TASK DESCRIPTION → Look below for the line holding "You are a computer-use agent. 1024x559" and the line holding "Instruction: Save the". Repeat those two and everything between, exactly.

[Opening RECORDED DATA section]

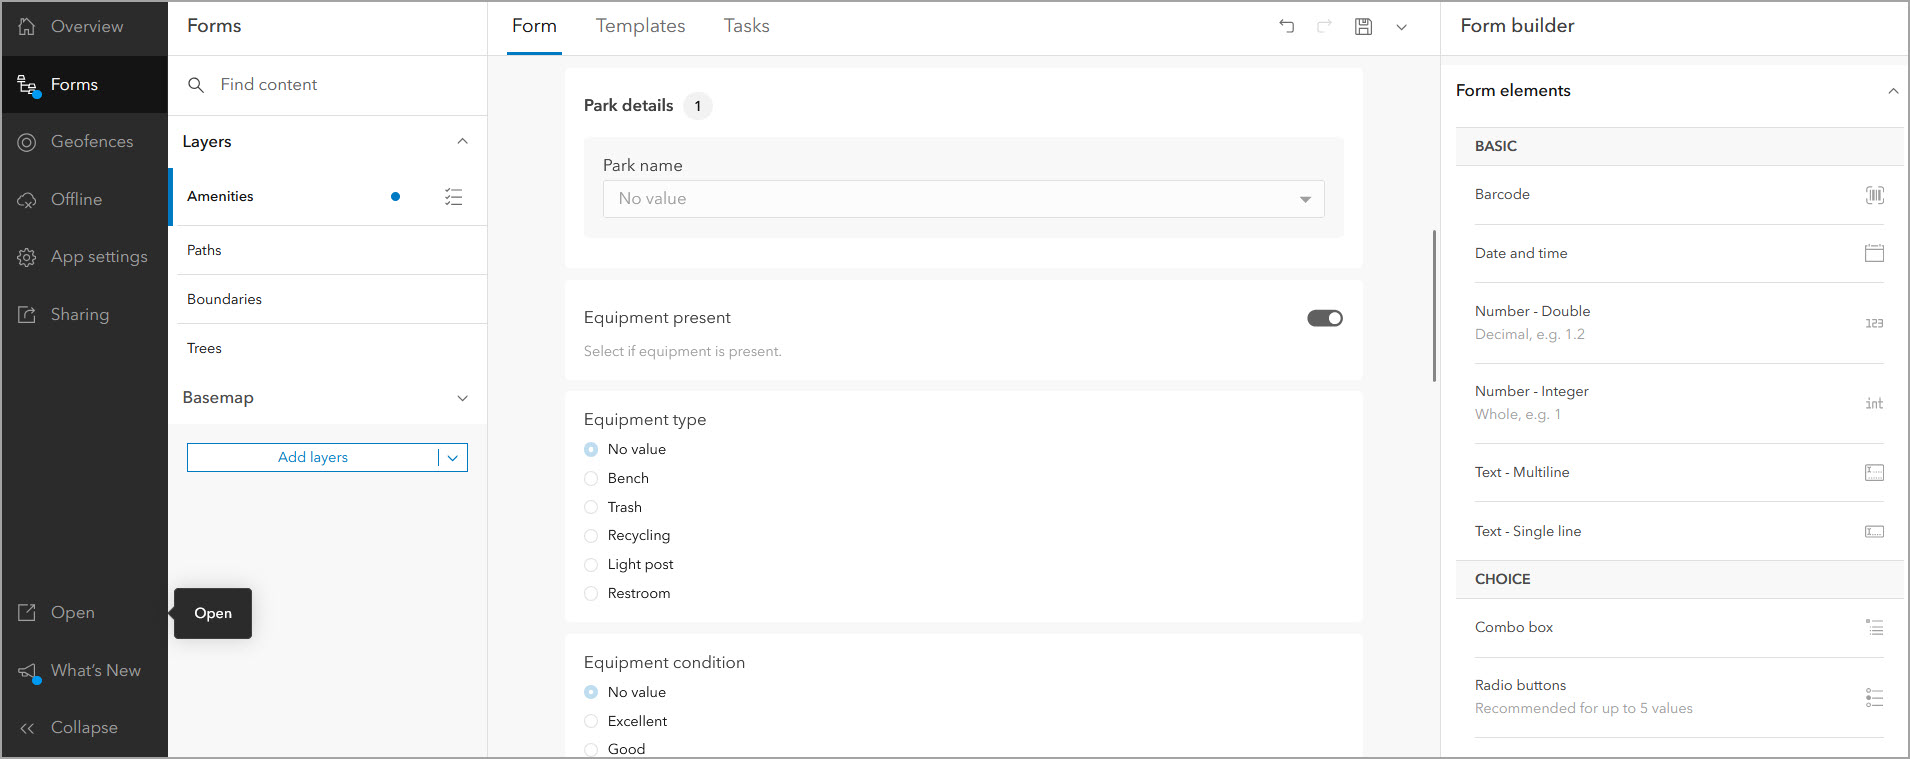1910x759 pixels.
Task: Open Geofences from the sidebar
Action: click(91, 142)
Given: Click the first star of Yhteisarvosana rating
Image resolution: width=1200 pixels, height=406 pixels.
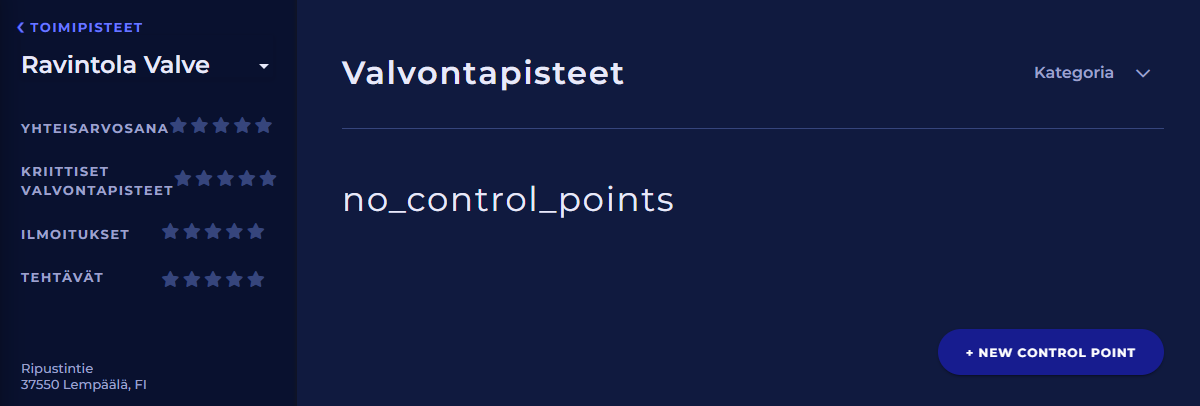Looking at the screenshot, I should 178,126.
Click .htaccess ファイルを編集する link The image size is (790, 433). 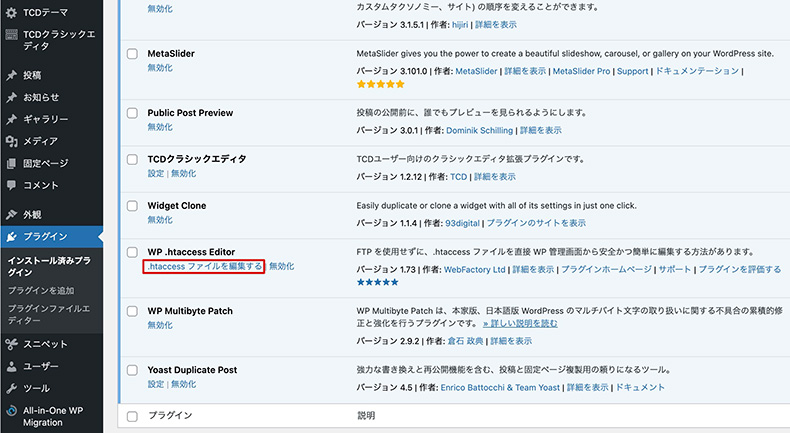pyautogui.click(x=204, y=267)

[Closing RECORDED DATA section]
[Opening RECORDED DATA section]

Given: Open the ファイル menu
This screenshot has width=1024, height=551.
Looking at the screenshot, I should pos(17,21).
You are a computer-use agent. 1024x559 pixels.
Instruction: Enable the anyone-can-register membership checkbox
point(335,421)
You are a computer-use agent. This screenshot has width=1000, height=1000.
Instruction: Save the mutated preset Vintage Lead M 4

[Closing RECORDED DATA section]
[Opening RECORDED DATA section]

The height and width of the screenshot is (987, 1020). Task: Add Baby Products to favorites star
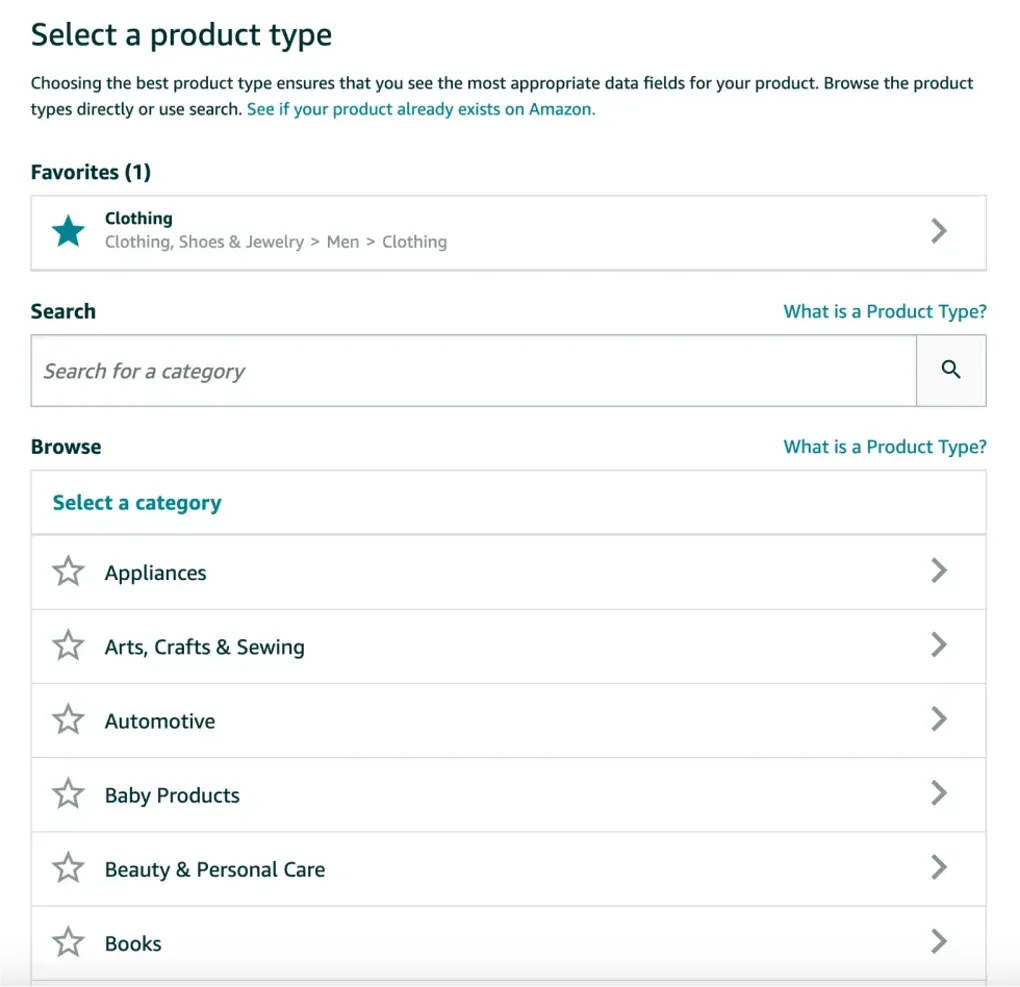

[Closing RECORDED DATA section]

RESPONSE BOX →
You are a computer-use agent. 1024x559 pixels.
Instruction: Enable the anyone-can-register membership checkbox
point(335,421)
You are a computer-use agent. This screenshot has width=1000, height=1000.
Instruction: Save the mutated preset Vintage Lead M 4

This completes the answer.